■ **WHAT TO WORK ON**
Could you give again exactly, and only, the lines from the one holding "You are a computer-use" through the end of the data, both ends included, with pictures left out?

■ **INPUT**

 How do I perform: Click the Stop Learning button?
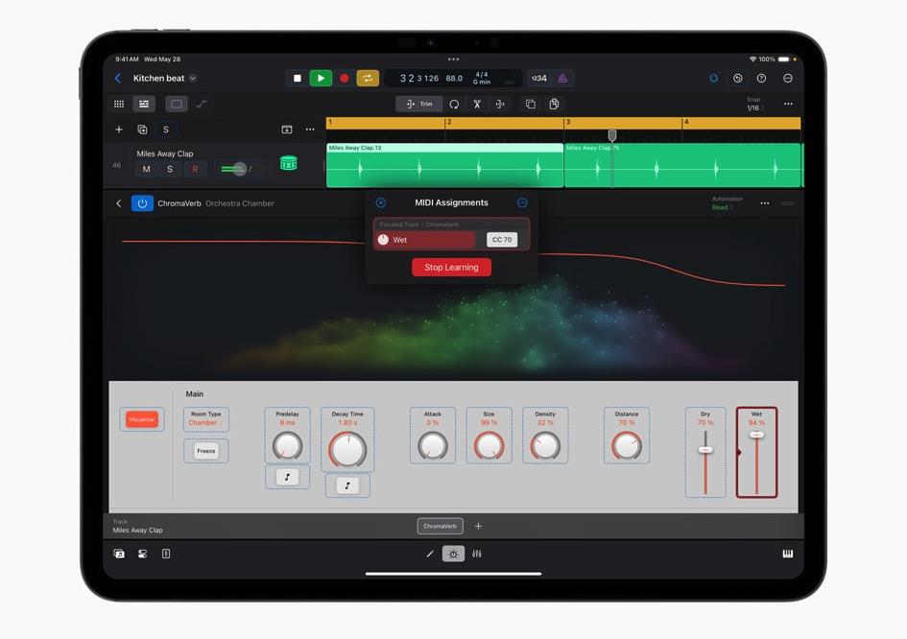point(451,268)
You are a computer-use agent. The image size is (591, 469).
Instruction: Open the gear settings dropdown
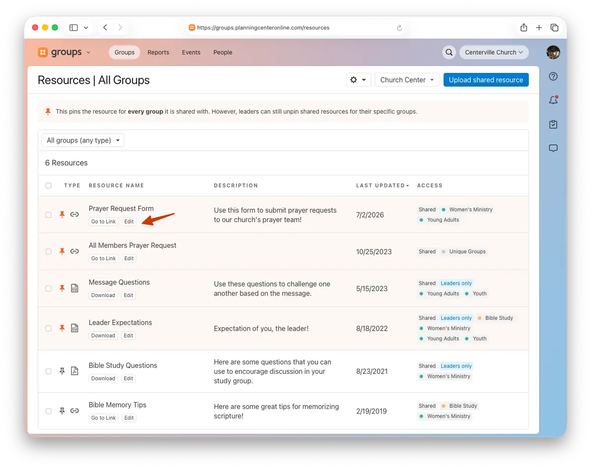pyautogui.click(x=359, y=80)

■ **ANSWER SECTION**
You are a computer-use agent. The image size is (591, 469).
Instruction: Open the gear settings dropdown
pyautogui.click(x=359, y=80)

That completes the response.